IMDB Movie recommendation Project

10 min readMar 22, 2021

IMDB (Internet Movie Database) is an amazon company and it has one of the biggest dataset when its comes down to audio-video entertainment content, either it be Movies, TvSeries, or short films or documentaries.

A few days back I came to know about this CloudGuruChallenge that publish in October 2020. The goal of the project is to use any technology tools to analyze data and make some recommendation predictions, like course recommendation or movie recommendation or song recommendation, etc.

In this project I decided to use IMDB dataset to perform movie recommendation. Please continue this article to understand how I completed this project and follow along with my code that is available on github repo.

Code Github repository link

Goal: Build a movie Recommendation Engine

Tools and Technology used: Pandas, Numpy, matplotlib, seaborn and SciKit Learn. (Side note, as you can see the original challenge is to use ML technologies on AWS or cloud platform, but we are using these basic tools for now and move up in next article to connect and use cloud technologies)

How I am going to make it different from others or probably from so many available ML / Data Science projects. Well, In this blog I am going to explain a simple approach that I have been practicing from last couple of months to tackle any ML projects. You can use these steps almost on any ML projects and tweak it according to your specific needs, but on a higher level, you can accomplish your project goal by following these steps to a great extend.

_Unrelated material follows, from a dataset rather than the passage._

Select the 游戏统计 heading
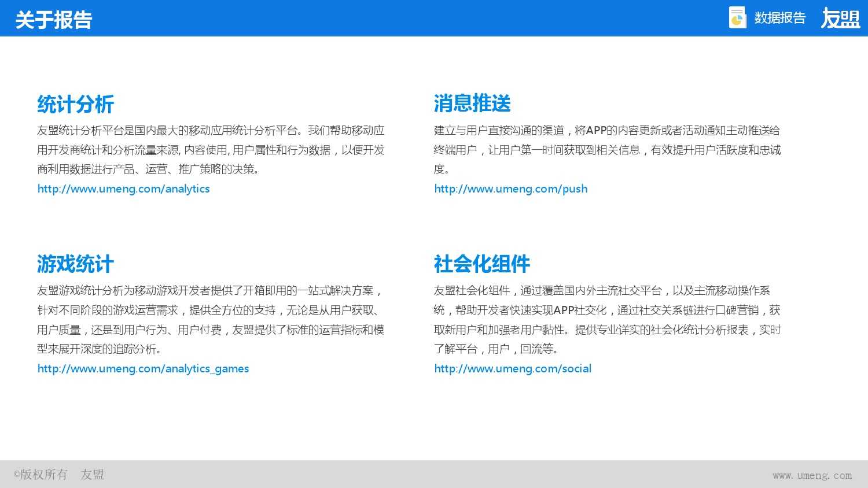 pyautogui.click(x=75, y=264)
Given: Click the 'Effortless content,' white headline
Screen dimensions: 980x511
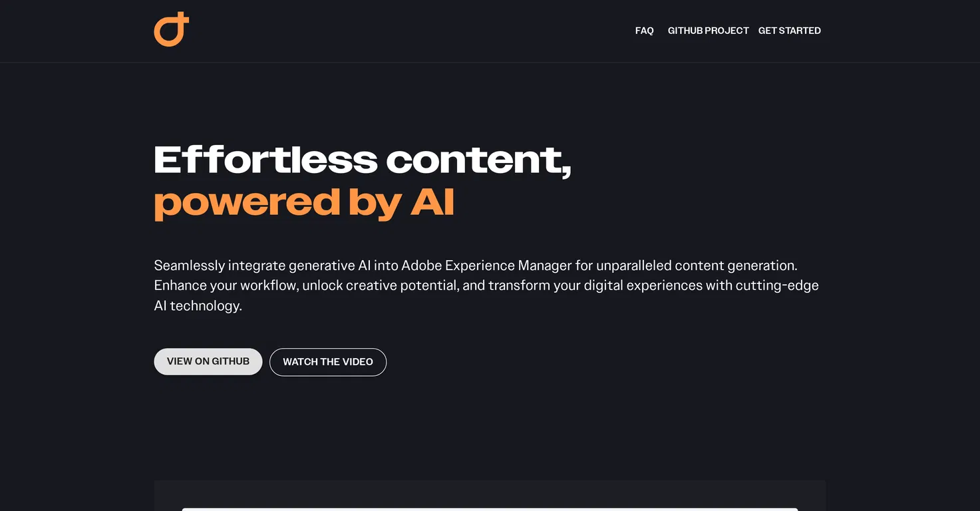Looking at the screenshot, I should pyautogui.click(x=363, y=160).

High level steps that we are going to follow:

Define Problem statement — (Understanding the basics of problem that you want to solve. Breakdown your problem into small problems).
Data Extraction / collection — (Collect any amount of supporting Data).
Analyze and Visualize Data Patterns — (This helps in understanding the Data that you collected)
Data Transformation — (Data Cleaning, Data Filtering, Data Wrangling, Feature Engineering, and many more)
Save / Load Data — (Save your transformed data for Machine Learning models)
Apply Machine Learning Models — (verify your results, predict and solve problems)
Presentation — (Build a Dashboard or report that can showcase the solution for the problem)

Data Science Paradigm

There is no specific approach to start your Machine Learning or any other Data Science Project. But most of the Data Science project/tasks starts with collecting good amount of data. Which is obvious, without data what else a Data Scientist can do. On the other-side, sometimes its important to understand the problem statement before even collecting data. As a matter of fact, you should know what you want to collect and for what.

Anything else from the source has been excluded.